Even Highly Successful Mid-lifers Seek New Challenges to Keep Themselves Rejuvenated

Stephen Hicks, Professor of Philosophy at Rockford University

Another Oakley interviewee, Stephen Hicks, a Professor of Philosophy at Rockford University in Illinois, closely tracked the career of the astrophysicist Subrahmanyan Chandrasekhar. Hicks observed that Chandrasekhar’s strategy was to “read and think intensively several years in one area of physics and then write several papers and one overarching book to integrate the ideas. Then he would shift to another, often quite different, area in physics and do the same thing. Over the decades he avoided rut thinking and was able to make creative contributions to many areas.”

Hicks decided to mimic Chandrasekhar’s approach in his own career. He organized his life into six-year units, choosing to dwell on distinct areas of philosophy during each six-year fragment. Such ongoing creative detours also helped Hicks forge connections between seemingly disparate topics.

Prabhat Kumar Tiwary, Founder, YourOwnROOM

Like Hicks and Chandrasekhar, Prabhat, as a Senior VP, knew that he needed to infuse freshness into his life. He remembered that, when on a stint abroad, he had dabbled with building an online real-estate portal.

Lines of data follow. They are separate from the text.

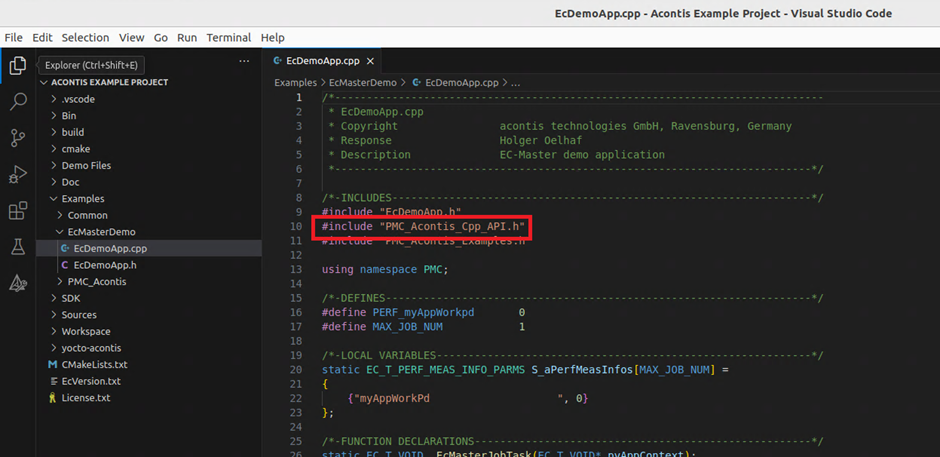
Task: Open the Search view icon
Action: (17, 102)
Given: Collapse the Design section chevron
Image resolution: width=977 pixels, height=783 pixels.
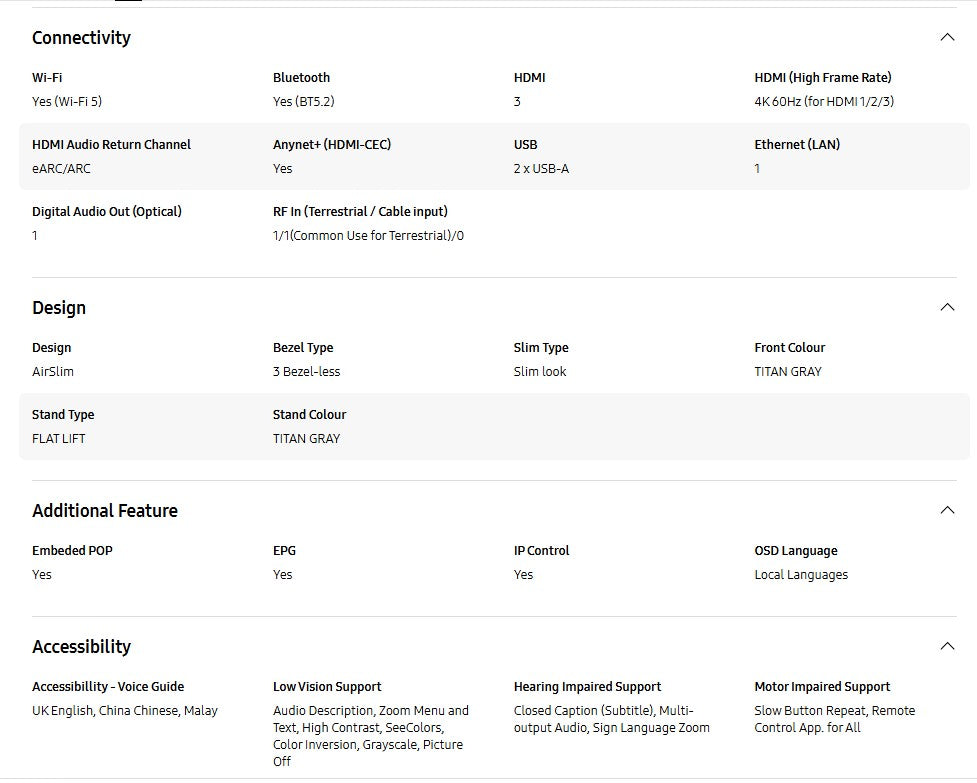Looking at the screenshot, I should pyautogui.click(x=947, y=308).
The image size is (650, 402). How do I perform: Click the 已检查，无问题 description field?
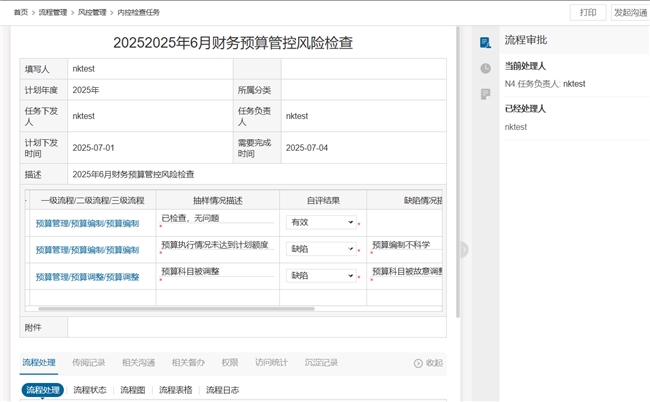coord(216,218)
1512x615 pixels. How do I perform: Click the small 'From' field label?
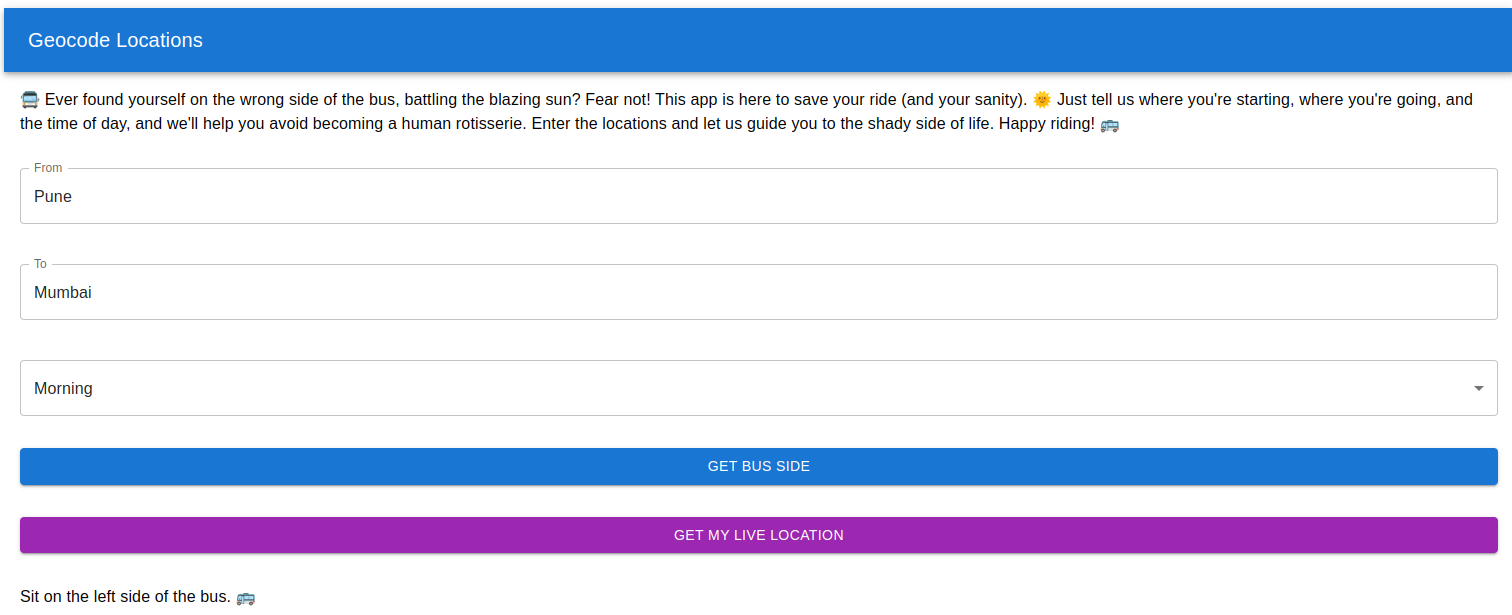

He had worked on it along with his full-time job, but he didn’t have the courage, at that stage, to quit his job and focus entirely on the portal. Eventually, when he returned to India, he abandoned the project.

But even later, he could not forget the elation when working on his own, and in something to do with real-estate. He had always been more prescient than his friends in predicting real-estate trends and in spotting unforeseen wins in real-estate investments. During a conference at Kuala Lumpur, when he had some time for solitary reflection, he realized that his current job checked all the boxes – status, money, career prospects, stability – but he wasn’t feeling thrilled about the future. He felt like he needed to recover the buzz he had experienced in his twenties. He was also certain about wanting to address a ‘simple’ issue – like “roti, kapda or makaan” (food, clothing or shelter). Given his flair for real-estate, he embarked on a business that addressed a critical gap in the urban rental market: a tech-enabled solution that connects millennial tenants with properties close to their workplace, shrinking gridlocked commutes on glutted roads. Despite the risks associated with a startup, Prabhat does not regret plunging into a more adventurous terrain.


Oakley, Barbara, Mindshift: Break Through Obstacles to Learning and Discover Your Hidden Potential, Penguin Random House, New York, 2017.